- _Aim of the exercise_: Each record must be printed again exactly as given.

+ + + + +

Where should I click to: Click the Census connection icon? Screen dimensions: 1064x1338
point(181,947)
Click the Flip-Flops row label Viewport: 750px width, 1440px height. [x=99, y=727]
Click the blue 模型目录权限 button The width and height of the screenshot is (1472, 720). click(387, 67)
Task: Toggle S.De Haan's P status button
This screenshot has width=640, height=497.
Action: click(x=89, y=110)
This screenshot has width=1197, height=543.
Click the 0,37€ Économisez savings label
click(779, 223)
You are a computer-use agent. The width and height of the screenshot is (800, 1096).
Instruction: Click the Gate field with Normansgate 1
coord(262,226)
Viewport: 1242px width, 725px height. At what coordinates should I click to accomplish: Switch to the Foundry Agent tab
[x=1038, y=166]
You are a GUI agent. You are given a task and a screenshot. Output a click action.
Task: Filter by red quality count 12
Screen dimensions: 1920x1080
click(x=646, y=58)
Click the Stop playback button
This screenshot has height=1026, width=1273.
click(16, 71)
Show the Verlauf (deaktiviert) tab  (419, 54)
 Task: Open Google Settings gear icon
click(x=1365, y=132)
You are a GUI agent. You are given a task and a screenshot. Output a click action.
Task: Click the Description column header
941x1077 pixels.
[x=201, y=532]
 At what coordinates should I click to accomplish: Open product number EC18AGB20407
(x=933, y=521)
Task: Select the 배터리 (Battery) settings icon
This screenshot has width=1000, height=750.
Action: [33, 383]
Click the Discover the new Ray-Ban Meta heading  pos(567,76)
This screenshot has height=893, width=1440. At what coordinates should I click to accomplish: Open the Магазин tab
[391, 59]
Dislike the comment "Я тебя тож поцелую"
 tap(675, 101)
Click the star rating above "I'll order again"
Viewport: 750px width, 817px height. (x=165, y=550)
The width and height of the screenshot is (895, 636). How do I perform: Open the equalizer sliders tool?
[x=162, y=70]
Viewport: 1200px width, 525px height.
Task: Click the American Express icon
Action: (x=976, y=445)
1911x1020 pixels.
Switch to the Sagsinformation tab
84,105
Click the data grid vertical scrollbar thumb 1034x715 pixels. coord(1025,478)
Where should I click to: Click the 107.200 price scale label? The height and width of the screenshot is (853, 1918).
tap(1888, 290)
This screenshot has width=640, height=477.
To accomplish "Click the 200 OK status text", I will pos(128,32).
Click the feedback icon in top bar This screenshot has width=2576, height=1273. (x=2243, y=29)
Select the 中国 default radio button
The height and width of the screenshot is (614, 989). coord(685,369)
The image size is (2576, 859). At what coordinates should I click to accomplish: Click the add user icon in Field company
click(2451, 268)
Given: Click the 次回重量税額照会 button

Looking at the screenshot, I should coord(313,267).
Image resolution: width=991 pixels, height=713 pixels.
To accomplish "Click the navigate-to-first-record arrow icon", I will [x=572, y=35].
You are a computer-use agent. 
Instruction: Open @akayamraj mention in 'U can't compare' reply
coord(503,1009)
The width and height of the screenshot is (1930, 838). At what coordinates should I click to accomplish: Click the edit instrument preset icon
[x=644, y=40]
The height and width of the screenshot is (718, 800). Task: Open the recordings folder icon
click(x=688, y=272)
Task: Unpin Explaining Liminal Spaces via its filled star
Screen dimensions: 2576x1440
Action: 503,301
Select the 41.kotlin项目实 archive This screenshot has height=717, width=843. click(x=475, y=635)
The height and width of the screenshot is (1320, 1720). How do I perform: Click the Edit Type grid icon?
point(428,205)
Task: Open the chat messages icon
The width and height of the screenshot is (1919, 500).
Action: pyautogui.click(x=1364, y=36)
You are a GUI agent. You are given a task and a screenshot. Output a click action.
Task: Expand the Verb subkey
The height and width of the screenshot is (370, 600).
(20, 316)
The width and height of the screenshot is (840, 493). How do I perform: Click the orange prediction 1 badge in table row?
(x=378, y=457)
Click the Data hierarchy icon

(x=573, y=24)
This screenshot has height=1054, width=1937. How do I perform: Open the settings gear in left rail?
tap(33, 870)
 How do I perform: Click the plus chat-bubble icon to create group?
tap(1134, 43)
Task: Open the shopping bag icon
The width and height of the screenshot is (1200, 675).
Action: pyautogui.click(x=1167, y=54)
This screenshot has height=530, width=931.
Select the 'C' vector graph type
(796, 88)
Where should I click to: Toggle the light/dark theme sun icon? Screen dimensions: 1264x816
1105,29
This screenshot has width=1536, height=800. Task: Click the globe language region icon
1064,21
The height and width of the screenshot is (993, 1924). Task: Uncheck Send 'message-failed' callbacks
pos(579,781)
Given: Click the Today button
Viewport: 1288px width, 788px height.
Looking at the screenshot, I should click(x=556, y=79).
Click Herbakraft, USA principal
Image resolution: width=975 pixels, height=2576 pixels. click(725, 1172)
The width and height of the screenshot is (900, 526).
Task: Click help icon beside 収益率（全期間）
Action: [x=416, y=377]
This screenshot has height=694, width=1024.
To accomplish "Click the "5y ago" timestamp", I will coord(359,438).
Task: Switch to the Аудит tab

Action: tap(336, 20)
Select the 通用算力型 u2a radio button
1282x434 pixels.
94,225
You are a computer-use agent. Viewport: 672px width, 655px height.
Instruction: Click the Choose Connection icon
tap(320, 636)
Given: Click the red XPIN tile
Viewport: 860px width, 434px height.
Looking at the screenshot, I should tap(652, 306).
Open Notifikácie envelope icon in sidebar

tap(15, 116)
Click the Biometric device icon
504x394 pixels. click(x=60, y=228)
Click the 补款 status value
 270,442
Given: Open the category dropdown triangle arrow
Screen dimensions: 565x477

+ + + + +

- _Response to this exercise_:
Where should I click to: Click the Census connection icon? Screen dimensions: 1064x1338
point(181,947)
Click the Flip-Flops row label Viewport: 750px width, 1440px height. [x=99, y=727]
Click the blue 模型目录权限 button The width and height of the screenshot is (1472, 720). click(387, 67)
Task: Toggle S.De Haan's P status button
This screenshot has width=640, height=497.
Action: click(x=89, y=110)
This screenshot has width=1197, height=543.
Click the 0,37€ Économisez savings label
click(779, 223)
You are a computer-use agent. The width and height of the screenshot is (800, 1096).
Instruction: Click the Gate field with Normansgate 1
coord(262,226)
Viewport: 1242px width, 725px height. At what coordinates should I click to accomplish: Switch to the Foundry Agent tab
[x=1038, y=166]
You are a GUI agent. You are given a task and a screenshot. Output a click action.
Task: Filter by red quality count 12
Screen dimensions: 1920x1080
click(x=646, y=58)
Click the Stop playback button
This screenshot has height=1026, width=1273.
click(16, 71)
Show the Verlauf (deaktiviert) tab  (419, 54)
 Task: Open Google Settings gear icon
click(x=1365, y=132)
You are a GUI agent. You are given a task and a screenshot. Output a click action.
Task: Click the Description column header
941x1077 pixels.
[x=201, y=532]
 At what coordinates should I click to accomplish: Open product number EC18AGB20407
(x=933, y=521)
Task: Select the 배터리 (Battery) settings icon
This screenshot has width=1000, height=750.
Action: [33, 383]
Click the Discover the new Ray-Ban Meta heading  pos(567,76)
This screenshot has height=893, width=1440. At what coordinates should I click to accomplish: Open the Магазин tab
[391, 59]
Dislike the comment "Я тебя тож поцелую"
 tap(675, 101)
Click the star rating above "I'll order again"
Viewport: 750px width, 817px height. (x=165, y=550)
The width and height of the screenshot is (895, 636). How do I perform: Open the equalizer sliders tool?
[x=162, y=70]
Viewport: 1200px width, 525px height.
Task: Click the American Express icon
Action: (x=976, y=445)
1911x1020 pixels.
Switch to the Sagsinformation tab
84,105
Click the data grid vertical scrollbar thumb 1034x715 pixels. coord(1025,478)
Where should I click to: Click the 107.200 price scale label? The height and width of the screenshot is (853, 1918).
tap(1888, 290)
This screenshot has width=640, height=477.
To accomplish "Click the 200 OK status text", I will pos(128,32).
Click the feedback icon in top bar This screenshot has width=2576, height=1273. (x=2243, y=29)
Select the 中国 default radio button
The height and width of the screenshot is (614, 989). coord(685,369)
The image size is (2576, 859). At what coordinates should I click to accomplish: Click the add user icon in Field company
click(2451, 268)
Given: Click the 次回重量税額照会 button

Looking at the screenshot, I should coord(313,267).
Image resolution: width=991 pixels, height=713 pixels.
To accomplish "Click the navigate-to-first-record arrow icon", I will [x=572, y=35].
You are a computer-use agent. 
Instruction: Open @akayamraj mention in 'U can't compare' reply
coord(503,1009)
The width and height of the screenshot is (1930, 838). At what coordinates should I click to accomplish: Click the edit instrument preset icon
[x=644, y=40]
The height and width of the screenshot is (718, 800). Task: Open the recordings folder icon
click(x=688, y=272)
Task: Unpin Explaining Liminal Spaces via its filled star
Screen dimensions: 2576x1440
Action: 503,301
Select the 41.kotlin项目实 archive This screenshot has height=717, width=843. click(x=475, y=635)
The height and width of the screenshot is (1320, 1720). How do I perform: Click the Edit Type grid icon?
point(428,205)
Task: Open the chat messages icon
The width and height of the screenshot is (1919, 500).
Action: pyautogui.click(x=1364, y=36)
You are a GUI agent. You are given a task and a screenshot. Output a click action.
Task: Expand the Verb subkey
The height and width of the screenshot is (370, 600).
(20, 316)
The width and height of the screenshot is (840, 493). How do I perform: Click the orange prediction 1 badge in table row?
(x=378, y=457)
Click the Data hierarchy icon

(x=573, y=24)
This screenshot has height=1054, width=1937. How do I perform: Open the settings gear in left rail?
tap(33, 870)
 How do I perform: Click the plus chat-bubble icon to create group?
tap(1134, 43)
Task: Open the shopping bag icon
The width and height of the screenshot is (1200, 675).
Action: pyautogui.click(x=1167, y=54)
This screenshot has height=530, width=931.
Select the 'C' vector graph type
(796, 88)
Where should I click to: Toggle the light/dark theme sun icon? Screen dimensions: 1264x816
1105,29
This screenshot has width=1536, height=800. Task: Click the globe language region icon
1064,21
The height and width of the screenshot is (993, 1924). Task: Uncheck Send 'message-failed' callbacks
pos(579,781)
Given: Click the Today button
Viewport: 1288px width, 788px height.
Looking at the screenshot, I should click(x=556, y=79).
Click Herbakraft, USA principal
Image resolution: width=975 pixels, height=2576 pixels. click(725, 1172)
The width and height of the screenshot is (900, 526).
Task: Click help icon beside 収益率（全期間）
Action: [x=416, y=377]
This screenshot has height=694, width=1024.
To accomplish "Click the "5y ago" timestamp", I will coord(359,438).
Task: Switch to the Аудит tab

Action: tap(336, 20)
Select the 通用算力型 u2a radio button
1282x434 pixels.
94,225
You are a computer-use agent. Viewport: 672px width, 655px height.
Instruction: Click the Choose Connection icon
tap(320, 636)
Given: Click the red XPIN tile
Viewport: 860px width, 434px height.
Looking at the screenshot, I should tap(652, 306).
Open Notifikácie envelope icon in sidebar

tap(15, 116)
Click the Biometric device icon
504x394 pixels. click(x=60, y=228)
Click the 补款 status value
 270,442
Given: Open the category dropdown triangle arrow
Screen dimensions: 565x477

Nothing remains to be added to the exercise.